Asked if the President’s comments indicated that he believes there was fraud in the recent elections, Jimenez said the poll body is taking the chief executive's statements at face value for now.
“We’re taking the statement on its face as a statement of the President. Any further reading into it might be premature at this time. Is it a critique? Yes,” he said.
“He was responding directly to a citizen’s sentiment. If the sentiment of the citizen was in that direction saying that we are not satisfied with the elections because we feel that there’s fraud, then that could be where the President is coming from.”
In a statement Friday, poll watchdog Kontra Daya said blacklisting Smartmatic is a step towards an election system that is free from fraud and foreign intervention.

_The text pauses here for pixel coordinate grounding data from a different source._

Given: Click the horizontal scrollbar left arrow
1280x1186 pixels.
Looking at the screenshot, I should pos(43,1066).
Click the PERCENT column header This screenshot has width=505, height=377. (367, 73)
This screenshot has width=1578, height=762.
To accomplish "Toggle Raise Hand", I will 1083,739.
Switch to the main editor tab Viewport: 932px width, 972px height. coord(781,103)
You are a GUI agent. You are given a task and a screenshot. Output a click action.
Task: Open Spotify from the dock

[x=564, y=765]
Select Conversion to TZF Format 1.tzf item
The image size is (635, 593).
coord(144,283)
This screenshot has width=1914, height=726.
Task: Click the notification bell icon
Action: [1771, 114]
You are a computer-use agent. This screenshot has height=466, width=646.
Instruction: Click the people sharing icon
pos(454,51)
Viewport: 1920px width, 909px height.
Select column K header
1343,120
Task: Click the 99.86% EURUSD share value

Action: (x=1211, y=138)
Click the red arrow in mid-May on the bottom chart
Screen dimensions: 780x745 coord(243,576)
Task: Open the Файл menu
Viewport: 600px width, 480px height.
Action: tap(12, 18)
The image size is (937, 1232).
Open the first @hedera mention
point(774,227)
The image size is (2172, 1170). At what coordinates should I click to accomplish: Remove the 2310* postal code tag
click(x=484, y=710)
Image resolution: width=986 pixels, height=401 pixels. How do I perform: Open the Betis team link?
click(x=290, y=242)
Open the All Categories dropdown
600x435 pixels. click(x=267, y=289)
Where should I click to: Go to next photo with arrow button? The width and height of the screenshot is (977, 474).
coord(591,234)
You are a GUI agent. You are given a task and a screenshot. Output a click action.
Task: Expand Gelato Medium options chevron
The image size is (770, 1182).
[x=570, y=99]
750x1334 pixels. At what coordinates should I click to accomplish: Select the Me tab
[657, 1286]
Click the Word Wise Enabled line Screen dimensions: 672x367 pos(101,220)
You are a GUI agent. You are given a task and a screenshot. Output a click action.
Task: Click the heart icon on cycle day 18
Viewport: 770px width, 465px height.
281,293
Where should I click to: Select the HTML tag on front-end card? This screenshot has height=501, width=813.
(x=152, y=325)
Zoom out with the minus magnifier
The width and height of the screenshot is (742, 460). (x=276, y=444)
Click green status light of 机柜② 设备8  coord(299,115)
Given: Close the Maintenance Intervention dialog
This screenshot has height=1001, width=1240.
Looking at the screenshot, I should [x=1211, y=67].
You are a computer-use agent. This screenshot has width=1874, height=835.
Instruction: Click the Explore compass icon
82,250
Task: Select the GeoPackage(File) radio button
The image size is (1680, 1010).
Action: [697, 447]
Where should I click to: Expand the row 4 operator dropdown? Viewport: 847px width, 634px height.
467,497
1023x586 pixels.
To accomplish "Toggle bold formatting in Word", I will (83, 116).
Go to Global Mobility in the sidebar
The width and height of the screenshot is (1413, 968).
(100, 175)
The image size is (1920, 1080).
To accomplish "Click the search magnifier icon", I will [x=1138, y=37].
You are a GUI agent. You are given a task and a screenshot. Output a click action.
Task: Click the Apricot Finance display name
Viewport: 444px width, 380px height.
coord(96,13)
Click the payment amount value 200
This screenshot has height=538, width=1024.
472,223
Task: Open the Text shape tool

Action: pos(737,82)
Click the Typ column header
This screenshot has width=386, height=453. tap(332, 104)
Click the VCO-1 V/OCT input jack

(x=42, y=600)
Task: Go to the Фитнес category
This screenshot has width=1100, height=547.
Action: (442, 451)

“It is not enough, however, for Smartmatic to just simply be blacklisted in the Philippines. Duterte and the Comelec should state categorically, as a matter of national policy, that there shall be no foreign intervention in the country’s election system from now on,” the group said.
“They should also demand a full reimbursement of the billions of pesos of taxpayers’ money paid to Smartmatic for the damage it has done in the four automated election cycles in the country from 2010 to 2019,” it added.
Comelec faced criticism during the midterm polls after hundreds of vote-counting machines encountered glitches and real-time elections results were delayed for 7 hours due to technical difficulty.